Religion Today | Updated: Apr 22, 2013

Robert Edwards, Inventor of Test Tube Babies, Dies at 87

Nobel Prize winner Robert Edwards, a University of Cambridge professor known as the "father of in vitro fertilization," died Wednesday at the age of 87 after battling a long illness, WORLD Magazine reports. Edwards and his late colleague, gynecologist Patrick Steptoe, were the first to enable a woman to give birth using in vitro fertilization (IVF), 35 years ago. Edwards and Steptoe's work aroused indignation in the 1970s. Critics said manipulating the procreative process in a lab was degrading to humans. They pointed out many embryos, created in petri dishes but never transferred to the womb, were simply "washed down the sink" — a scenario that continues today.

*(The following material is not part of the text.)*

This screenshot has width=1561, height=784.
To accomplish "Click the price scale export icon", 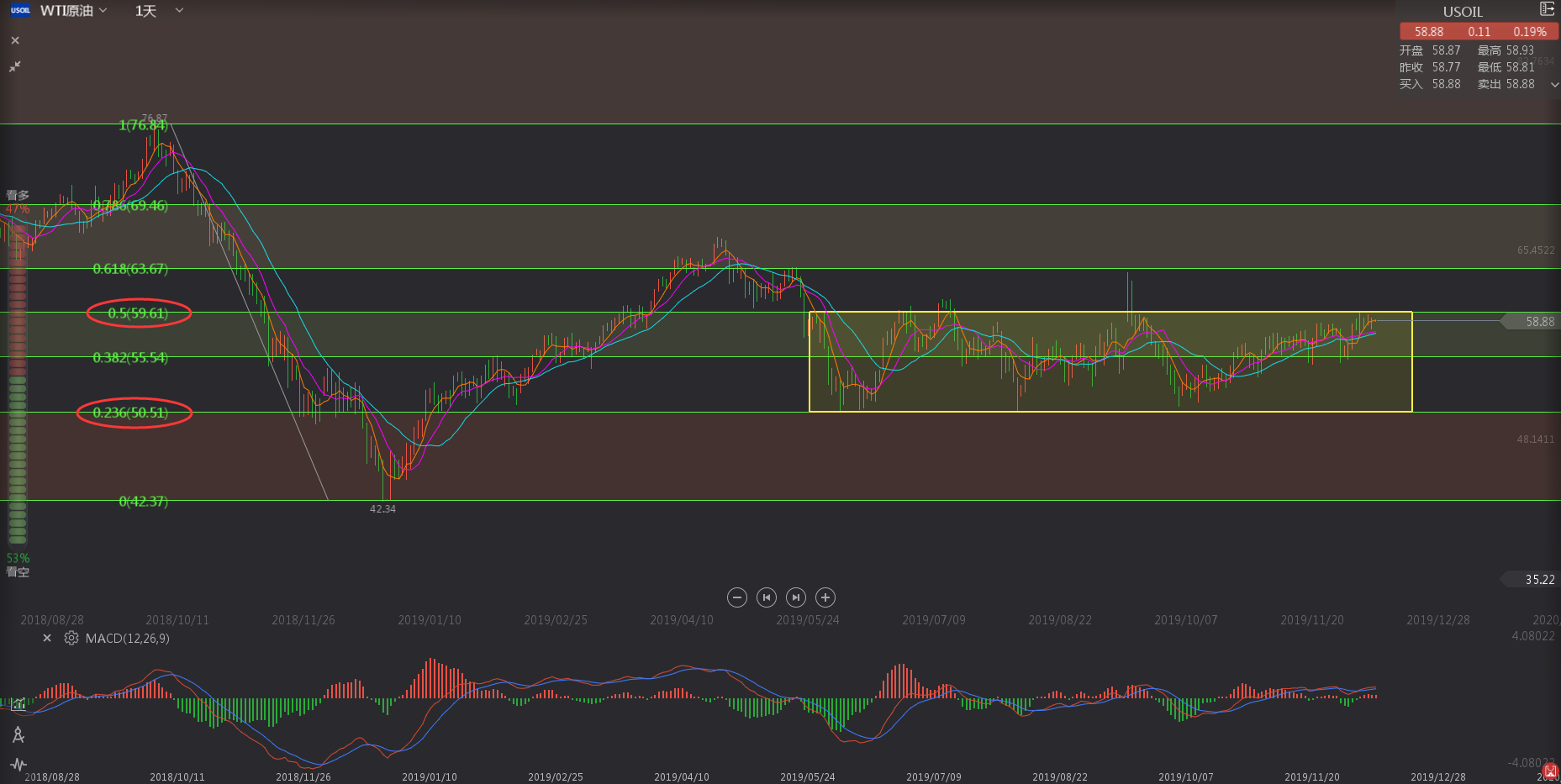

At the time, Edwards defended himself in The Quarterly Review of Biology, arguing life was transferred gradually from parent to child, rather than created at the moment of conception: "The assumption of full human rights at a single moment … demands making arbitrary decisions that are unjustified biologically," he wrote. Other scientists have since disputed that view and affirmed that human life begins at conception. The denial of life at conception undergirds the justification for abortion today, although abortion proponents rarely try to defend that dubious tenet, instead preferring to talk in terms of "choice."